Part way through my penultimate year at university, I suddenly realised I had no idea what I wanted to do with my life. I always assumed I would end up in research, if not that, then accounting or banking. But none of those things made me excited to leave the comfort of student life. It wasn’t until I learnt about the patent industry that I realised I could do something challenging with my degree that presented me with variety and intrigue in my every day work. There isn’t a week that goes by without intellectual property law making the headlines – whether it’s tech giants suing each other in billion dollar litigation cases or patents filed for world-changing technology like driverless cars and the Internet of Things. As a patent attorney you work at the cutting edge of innovation and that’s part of what makes it such an interesting job.
How did you get your job at Withers & Rogers?
I researched the IP market and short-listed the firms that I thought would provide a dynamic environment and one where I could get the training and support to progress and develop a strong career. I applied for graduate positions at each, including sending my CV and completing an application form for Withers & Rogers.
Withers & Rogers invited me to do online tests for the second stage of the application process. These were straight forward and it was fun to find out my results after the process was over. I was then invited into the office for the third and final stage.
The graduate assessment day involved an interview, a couple of written tests, delivering a presentation on a subject of my choice and participating in a debate. I can remember being very nervous at the start but everyone at W&R was so welcoming that I soon forgot I was being assessed.
The week after I found out that myself and one other applicant had been offered a job. I accepted right away as I knew W&R was somewhere I’d really enjoy starting my career as a patent attorney.
What are the most stressful parts of the job?
The most stressful thing has to be the deadlines. Once in a while the stars will align and you find yourself with three bits of work, all from different people, and they all need to be done by the end of the day. The trick is not to panic, try and prioritise, and ask for help if you need it.
That said, most of the time I find myself dealing with cases that have deadlines weeks or months ahead and you have plenty of time to sit down and get to grips with them. Sometimes it’s nice just to read a case file from start to finish to really understand how the process works, and also to see all the different queries and issues that can crop up from case to case.
Do you have any advice for anyone wanting to get into the industry?
Be persistent and be yourself. There are more patent firms out there than you realise but competition is stiff and you may not get a place at the first few you apply to. Each firm will have their own ideas about the type of person they want working with them and it’s your job to do your research and find the one that is best suited to you. Showcase your personality as well as your talents in your CV and covering letter; let your future employer know that you’re exactly what they’re looking for and someone they’d enjoy working with.
What are your main duties/roles?
I work in the Electronics, Computing & Physics group as my background is in Physics. The core of any trainee’s responsibilities lies in prosecution. This covers things like reporting case updates to clients, responding to search/examination reports and devising interesting ways to circumvent particularly pedantic objections.

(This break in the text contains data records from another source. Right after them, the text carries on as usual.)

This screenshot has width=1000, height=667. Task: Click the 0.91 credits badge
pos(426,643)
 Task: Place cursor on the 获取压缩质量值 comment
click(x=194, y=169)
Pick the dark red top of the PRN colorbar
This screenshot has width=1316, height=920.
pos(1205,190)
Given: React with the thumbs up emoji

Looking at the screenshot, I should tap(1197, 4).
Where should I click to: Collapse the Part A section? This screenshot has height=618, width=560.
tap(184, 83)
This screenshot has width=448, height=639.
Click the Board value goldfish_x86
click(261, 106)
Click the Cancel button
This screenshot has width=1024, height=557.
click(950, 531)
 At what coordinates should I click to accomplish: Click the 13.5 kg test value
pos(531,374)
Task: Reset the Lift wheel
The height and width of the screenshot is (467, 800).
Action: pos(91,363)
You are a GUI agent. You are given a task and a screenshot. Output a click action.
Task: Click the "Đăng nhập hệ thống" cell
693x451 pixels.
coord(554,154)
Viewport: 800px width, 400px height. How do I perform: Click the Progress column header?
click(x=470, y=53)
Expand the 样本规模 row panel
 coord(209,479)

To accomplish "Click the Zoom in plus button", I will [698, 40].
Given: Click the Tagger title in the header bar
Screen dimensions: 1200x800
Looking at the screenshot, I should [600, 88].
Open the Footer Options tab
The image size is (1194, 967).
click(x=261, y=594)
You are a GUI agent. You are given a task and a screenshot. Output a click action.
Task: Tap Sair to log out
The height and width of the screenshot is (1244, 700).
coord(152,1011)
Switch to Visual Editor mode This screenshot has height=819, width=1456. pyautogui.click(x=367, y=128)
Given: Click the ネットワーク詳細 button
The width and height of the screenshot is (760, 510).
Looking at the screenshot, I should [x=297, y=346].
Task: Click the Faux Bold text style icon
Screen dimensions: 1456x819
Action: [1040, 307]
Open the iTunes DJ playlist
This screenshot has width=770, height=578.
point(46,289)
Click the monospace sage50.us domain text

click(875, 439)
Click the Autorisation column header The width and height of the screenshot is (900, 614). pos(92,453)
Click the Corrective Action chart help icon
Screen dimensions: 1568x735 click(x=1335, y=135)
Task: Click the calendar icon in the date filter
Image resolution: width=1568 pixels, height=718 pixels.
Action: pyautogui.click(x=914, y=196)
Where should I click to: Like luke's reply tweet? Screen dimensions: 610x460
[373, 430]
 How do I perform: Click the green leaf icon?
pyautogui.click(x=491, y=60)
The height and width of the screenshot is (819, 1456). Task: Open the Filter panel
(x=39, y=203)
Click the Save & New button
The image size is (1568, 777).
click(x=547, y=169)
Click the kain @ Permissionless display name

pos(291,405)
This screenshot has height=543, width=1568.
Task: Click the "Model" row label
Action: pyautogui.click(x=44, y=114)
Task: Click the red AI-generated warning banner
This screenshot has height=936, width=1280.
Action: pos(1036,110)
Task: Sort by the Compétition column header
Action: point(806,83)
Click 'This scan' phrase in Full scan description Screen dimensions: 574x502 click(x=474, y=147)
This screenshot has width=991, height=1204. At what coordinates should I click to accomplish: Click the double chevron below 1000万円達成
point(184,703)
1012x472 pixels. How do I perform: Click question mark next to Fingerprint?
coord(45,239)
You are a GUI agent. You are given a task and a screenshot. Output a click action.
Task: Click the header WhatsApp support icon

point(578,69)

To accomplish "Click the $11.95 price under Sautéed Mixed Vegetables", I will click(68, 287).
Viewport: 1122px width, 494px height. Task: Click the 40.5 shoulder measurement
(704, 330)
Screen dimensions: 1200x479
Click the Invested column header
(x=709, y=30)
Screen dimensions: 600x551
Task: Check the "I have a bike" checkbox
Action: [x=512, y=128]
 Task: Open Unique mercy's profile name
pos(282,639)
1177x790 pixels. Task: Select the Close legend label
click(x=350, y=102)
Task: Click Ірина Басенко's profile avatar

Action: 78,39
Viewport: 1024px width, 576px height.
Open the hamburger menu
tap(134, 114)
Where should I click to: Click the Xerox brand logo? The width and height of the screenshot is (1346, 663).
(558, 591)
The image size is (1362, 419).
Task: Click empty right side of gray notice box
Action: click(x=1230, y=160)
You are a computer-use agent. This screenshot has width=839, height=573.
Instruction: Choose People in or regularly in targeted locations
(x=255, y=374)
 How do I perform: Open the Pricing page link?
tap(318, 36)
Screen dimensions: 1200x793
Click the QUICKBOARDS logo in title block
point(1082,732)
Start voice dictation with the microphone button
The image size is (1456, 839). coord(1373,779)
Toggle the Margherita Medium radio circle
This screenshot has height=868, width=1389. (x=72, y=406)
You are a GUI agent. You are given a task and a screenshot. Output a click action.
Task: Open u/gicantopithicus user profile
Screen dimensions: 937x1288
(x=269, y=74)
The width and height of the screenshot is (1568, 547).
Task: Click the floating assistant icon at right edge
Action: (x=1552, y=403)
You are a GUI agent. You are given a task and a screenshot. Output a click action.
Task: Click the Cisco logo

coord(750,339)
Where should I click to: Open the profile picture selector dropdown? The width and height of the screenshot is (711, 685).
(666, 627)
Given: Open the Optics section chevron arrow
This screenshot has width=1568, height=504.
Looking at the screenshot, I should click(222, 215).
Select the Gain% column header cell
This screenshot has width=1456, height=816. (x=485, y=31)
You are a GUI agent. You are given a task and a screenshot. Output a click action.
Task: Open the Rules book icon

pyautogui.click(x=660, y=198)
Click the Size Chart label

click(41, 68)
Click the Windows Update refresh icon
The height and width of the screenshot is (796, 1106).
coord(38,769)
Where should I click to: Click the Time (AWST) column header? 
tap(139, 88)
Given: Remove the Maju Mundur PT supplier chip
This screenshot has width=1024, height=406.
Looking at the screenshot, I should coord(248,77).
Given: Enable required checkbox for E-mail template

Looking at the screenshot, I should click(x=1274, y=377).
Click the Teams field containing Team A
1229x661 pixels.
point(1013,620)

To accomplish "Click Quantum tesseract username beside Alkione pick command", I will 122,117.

Every so often you’ll be faced with something different. You might have to write a patent specification yourself, or need to ensure a change of ownership is recorded in various different countries. These other tasks are just as important to master, but much less common.
There are also opportunities to get involved in other areas of the business. Early on in my training I became involved in a large project with the validation department, which deals with the transition from a European patent to a national one. I worked with them for several months, which gave me a chance to really understand a part of the patent process that many other trainees may not get to experience.
Is it a 9-5 job?
For the most part, yes. As with any job though, there are times you will have to stay late to finish off a piece of work or attend a seminar to meet clients. Withers & Rogers prides itself on promoting a healthy work/life balance and as long as you work hard while you’re at work and meet your deadlines, then staying late isn’t a common occurrence.